Interestingly, just as the Council was returning from its summer recess, Mendelson and Grosso got into a disagreement over the DC Public Schools teachers union contract, according to Wilson Building insiders. Grosso wanted to introduce it as emergency legislation, Mendelson resisted, although he supported the agreement. Folks knowledgeable about the dispute said the chairman used it as a teachable moment.
There could be some truth to that assessment. When I asked Mendelson to compare his style with that of previous chairmen, he said he is closer to Linda Cropp (D), describing her as “collegial and collaborative. But, she could also bring down the hammer. I’ve been counseled that’s the way to do it,” he added.
“There is a unique strategy to Mendelson’s style that is not always confrontational but also not always kind,” said Jackson. “Most politicians operate under the edict that says, ‘Cut me and I’m going to cut you deeper.’ Phil is going to cut you – just not at that moment.”
A Man of Principle
Truth be told, most voters aren’t focused on process. They have embraced Mendelson’s well-crafted persona, becoming comfortable in their 20-year political marriage. What strikes them as most important is what was on display at the Firehook: integrity, commanding knowledge of government, a willingness to listen, and honesty. Even when he doesn’t tell them what they want to hear, they trust him.
“He’s incorruptible,” said Ward 7 resident John Capozzi, who once ran against Mendelson but is now a staunch supporter. “Typically, there’s been a pay-to-play culture, and Phil just has not been involved in that. Phil has his own compass of what he wants.
He meets with lobbyists but is not focused on them when he makes a decision.”
Eboni Rose Thompson, a Ward 7 education activist, has “appreciated when he’s stepped in to make sure the Council is a good check to the mayor. I think that is pretty responsible.” There are character flaws she admitted, but those are somewhat trivial. “I think he is more of a worrier. He gets into the weeds. He probably chews on some things too much.”

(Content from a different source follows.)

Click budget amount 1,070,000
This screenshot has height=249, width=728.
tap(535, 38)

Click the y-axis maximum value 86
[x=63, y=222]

Disputing Lynch’s argument about Mendelson’s failure to sparkle, Thompson said, “The Council chairman is like an orchestra leader; it’s not necessary for him to distinguish himself.”
Mendelson asserted there are good reasons to “re-hire” him, including his management of the Council. “I am thoughtful, so if you, the voter, feel strong about something, unlike many, I will listen. My legislative accomplishments show that I can get things done. My record clearly indicates I care about affordability, equity, and the kind of values to ensure diversity and opportunity.”
That documented record, even in a changing Washington, DC, likely is enough to win re-election. Predicted Silverman: “Phil’s seat is pretty safe.”
Jonetta Rose Barras is a DC-based freelance journalist and host of “TheBarrasReport” television show.